An American schoolboy with the French name Blaise, who served seven years in a mental hospital for the murder of his classmates, is released. A friend meets him at the gates of the correctional facility, who explains that life has changed fantastically over the past years. Now street hooligans drink from 0.33 bottles not beer, but milk; the baseball swelled and became square; and in order to be a normal guy, Blaise will have to change his face – fix his chin. It is difficult to say with certainty whether Dupieux read Burgess’s novel or watched Kubrick’s film, but the influence of A Clockwork Orange on this film by the French absurdist is undeniable. But even if “Change Your Face” had not been in Dupieux’s filmography, the master of conceptual comedy would definitely have found a place on this list. Dupieux’s inherent paradoxical sense of humor smacks too much of Kubrick. If it were possible to imagine a remake of Dr. Strangelove in modern circumstances, then the director of Mandibles and Smoking Causes Cough would be the one to make it.


Alfonso Cuaron

(“Gravity”)

Mexican Alfonso Cuaron is a director of an incredibly wide range and in this sense is comparable to Stanley Kubrick. He can easily handle both compact human stories and large-scale fiction. But “Gravity” is a special story. The dialogue, or rather, the argument with “A Space Odyssey” is already laid out at the level of the title: Kubrick’s film is about the path into the unknown, and Cuarón’s is about the umbilical cord of gravity, which reliably pulls a person to the Earth, where he belongs. The visual rhymes are countless; The ending is especially spectacular, in which Sandra Bullock’s character crawls out of the water like some kind of ancient lobe-finned fish. The technological innovation of Cuarón, who made his film for the then fashionable theatrical 3D, also looks like a touching homage to Kubrick.


Nicolas Winding Refn

(“Bronson”, “Drive” and “Valhalla: The Viking Saga”)

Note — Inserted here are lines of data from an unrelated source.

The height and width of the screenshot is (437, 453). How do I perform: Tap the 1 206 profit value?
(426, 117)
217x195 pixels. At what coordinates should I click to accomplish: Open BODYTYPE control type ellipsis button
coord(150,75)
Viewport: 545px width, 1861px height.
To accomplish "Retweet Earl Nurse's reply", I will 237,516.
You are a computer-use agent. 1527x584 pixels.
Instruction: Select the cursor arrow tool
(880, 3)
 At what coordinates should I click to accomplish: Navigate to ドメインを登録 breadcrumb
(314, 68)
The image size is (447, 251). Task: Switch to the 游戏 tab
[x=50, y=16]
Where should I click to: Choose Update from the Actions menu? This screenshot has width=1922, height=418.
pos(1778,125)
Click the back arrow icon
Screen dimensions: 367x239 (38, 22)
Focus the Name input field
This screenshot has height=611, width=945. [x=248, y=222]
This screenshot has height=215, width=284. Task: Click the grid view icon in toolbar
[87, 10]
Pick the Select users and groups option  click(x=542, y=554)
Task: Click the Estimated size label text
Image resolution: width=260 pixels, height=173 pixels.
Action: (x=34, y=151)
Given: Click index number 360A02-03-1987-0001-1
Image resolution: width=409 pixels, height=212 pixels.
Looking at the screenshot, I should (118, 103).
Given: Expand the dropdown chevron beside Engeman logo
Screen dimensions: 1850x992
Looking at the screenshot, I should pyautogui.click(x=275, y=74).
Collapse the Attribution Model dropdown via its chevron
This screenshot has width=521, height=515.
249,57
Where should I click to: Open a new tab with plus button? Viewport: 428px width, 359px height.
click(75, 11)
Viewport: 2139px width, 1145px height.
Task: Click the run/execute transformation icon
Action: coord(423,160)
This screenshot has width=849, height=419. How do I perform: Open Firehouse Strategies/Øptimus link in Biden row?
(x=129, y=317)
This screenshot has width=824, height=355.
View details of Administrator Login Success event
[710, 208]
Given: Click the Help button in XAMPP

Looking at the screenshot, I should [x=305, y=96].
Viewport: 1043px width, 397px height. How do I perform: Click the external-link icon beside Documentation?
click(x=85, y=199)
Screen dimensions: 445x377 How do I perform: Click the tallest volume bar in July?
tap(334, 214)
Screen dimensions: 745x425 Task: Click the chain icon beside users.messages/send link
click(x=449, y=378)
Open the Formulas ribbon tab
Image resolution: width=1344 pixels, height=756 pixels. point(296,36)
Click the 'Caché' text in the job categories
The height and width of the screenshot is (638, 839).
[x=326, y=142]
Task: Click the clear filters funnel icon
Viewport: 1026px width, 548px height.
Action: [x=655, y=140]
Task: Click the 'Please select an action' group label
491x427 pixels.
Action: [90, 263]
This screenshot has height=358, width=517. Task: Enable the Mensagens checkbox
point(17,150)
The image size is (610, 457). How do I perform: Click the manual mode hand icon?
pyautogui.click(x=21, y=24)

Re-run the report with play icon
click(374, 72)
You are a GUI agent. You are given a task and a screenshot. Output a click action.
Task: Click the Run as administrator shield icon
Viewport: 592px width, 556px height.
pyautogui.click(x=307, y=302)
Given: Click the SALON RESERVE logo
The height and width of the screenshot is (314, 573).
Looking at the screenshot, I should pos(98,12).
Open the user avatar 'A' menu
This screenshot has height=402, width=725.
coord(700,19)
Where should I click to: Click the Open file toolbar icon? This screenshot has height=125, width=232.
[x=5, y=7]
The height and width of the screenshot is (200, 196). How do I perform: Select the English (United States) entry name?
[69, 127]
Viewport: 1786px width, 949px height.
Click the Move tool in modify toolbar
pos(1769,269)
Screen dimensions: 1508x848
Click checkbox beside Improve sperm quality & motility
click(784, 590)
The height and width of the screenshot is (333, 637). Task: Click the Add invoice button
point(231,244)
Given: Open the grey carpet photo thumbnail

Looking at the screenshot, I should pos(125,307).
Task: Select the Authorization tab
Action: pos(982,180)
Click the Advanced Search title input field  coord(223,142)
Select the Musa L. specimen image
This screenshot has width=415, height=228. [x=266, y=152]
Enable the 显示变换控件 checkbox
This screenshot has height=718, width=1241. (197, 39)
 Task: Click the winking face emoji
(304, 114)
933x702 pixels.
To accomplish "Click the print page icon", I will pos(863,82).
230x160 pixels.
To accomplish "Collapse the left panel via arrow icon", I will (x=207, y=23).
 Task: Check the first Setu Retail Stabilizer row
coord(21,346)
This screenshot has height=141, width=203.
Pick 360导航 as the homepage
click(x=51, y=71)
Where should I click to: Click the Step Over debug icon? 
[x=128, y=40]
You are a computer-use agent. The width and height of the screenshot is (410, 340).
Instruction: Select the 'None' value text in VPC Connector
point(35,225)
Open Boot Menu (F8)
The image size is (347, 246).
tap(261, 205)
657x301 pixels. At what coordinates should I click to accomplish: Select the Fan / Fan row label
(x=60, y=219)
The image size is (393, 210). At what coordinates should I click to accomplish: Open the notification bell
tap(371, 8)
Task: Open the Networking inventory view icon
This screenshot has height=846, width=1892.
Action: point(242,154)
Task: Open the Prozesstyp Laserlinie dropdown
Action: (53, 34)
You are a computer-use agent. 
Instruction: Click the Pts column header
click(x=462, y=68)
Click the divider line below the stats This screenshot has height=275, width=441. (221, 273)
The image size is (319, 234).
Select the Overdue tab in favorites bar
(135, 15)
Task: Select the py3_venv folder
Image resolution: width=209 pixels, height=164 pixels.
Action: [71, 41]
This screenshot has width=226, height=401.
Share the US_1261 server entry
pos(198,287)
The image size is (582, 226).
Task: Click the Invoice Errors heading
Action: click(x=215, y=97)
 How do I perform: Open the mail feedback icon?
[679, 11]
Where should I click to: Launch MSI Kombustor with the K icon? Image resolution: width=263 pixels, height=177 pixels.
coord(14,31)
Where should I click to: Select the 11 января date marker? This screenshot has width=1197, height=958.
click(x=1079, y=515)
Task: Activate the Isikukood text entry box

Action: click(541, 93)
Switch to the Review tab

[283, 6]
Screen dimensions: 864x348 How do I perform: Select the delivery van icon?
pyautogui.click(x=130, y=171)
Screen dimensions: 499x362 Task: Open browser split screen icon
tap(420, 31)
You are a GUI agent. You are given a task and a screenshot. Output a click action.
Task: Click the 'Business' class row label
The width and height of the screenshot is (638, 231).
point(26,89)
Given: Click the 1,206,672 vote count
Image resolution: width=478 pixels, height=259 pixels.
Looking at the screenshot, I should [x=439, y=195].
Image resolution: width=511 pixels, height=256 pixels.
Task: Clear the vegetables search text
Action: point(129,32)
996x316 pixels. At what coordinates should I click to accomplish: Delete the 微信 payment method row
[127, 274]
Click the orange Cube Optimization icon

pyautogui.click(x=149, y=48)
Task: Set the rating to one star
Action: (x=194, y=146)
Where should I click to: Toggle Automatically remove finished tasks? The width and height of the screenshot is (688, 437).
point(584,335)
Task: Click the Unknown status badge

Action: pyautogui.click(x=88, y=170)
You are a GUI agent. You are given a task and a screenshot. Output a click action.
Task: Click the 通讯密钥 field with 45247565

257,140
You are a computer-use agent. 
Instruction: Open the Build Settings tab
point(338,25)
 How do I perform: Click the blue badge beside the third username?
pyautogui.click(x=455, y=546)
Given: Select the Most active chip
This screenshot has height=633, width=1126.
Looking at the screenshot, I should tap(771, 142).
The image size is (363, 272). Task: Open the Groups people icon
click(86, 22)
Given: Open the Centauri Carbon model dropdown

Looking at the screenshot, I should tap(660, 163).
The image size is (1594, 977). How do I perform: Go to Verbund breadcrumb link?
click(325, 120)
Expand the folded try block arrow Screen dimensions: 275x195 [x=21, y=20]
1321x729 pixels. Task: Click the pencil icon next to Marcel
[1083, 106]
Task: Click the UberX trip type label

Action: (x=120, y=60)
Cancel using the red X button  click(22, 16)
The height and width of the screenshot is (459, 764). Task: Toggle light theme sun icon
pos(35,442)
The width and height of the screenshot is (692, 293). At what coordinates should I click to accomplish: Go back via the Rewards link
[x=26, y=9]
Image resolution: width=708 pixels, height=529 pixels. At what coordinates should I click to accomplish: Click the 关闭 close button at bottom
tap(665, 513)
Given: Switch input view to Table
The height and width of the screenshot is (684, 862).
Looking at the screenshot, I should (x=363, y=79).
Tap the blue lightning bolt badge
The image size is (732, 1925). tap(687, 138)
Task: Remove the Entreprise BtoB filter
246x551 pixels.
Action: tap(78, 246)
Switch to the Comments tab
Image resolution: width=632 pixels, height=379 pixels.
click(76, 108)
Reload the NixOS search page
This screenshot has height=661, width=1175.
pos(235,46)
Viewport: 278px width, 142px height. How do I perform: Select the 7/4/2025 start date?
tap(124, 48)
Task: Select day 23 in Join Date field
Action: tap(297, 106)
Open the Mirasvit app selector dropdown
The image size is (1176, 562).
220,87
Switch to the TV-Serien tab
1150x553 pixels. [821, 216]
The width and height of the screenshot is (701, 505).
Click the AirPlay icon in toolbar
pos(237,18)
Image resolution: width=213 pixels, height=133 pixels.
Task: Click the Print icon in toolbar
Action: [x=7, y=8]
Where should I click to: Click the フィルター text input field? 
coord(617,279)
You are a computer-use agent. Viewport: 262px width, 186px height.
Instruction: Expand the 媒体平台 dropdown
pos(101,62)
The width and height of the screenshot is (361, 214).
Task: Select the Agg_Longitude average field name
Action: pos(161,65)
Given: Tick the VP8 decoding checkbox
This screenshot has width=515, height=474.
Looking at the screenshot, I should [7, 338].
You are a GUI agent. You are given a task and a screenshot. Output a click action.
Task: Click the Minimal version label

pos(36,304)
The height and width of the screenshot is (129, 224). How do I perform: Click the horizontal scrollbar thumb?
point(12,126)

The emotional frostbite inherent in all of Refn’s heroes, without exception, certainly brings his works closer to “A Clockwork Orange,” “The Shining” and “A Space Odyssey.” It’s probably not worth talking about Refn’s inherent visual sophistication. Yes, by successfully peeling away the thin layer of humanity from his characters with the help of neon, glossy pictures and a synthetic soundtrack, Refn is in some ways likened to Kubrick the entomologist, but something tells me that the Dane’s nods towards the classic do not carry an essential load. Refn is more of a poser and a fashionista, and his Kubrickianism is nothing more than an element of the general cargo cult, the members of which are almost all modern directors, maniacally working to make a deafening impression on the viewer. Sometimes it seems that if you shoot like Kubrick and regularly send greetings to his fans, you can one day climb onto his high pedestal. This is a touching, warm, human delusion in its own way.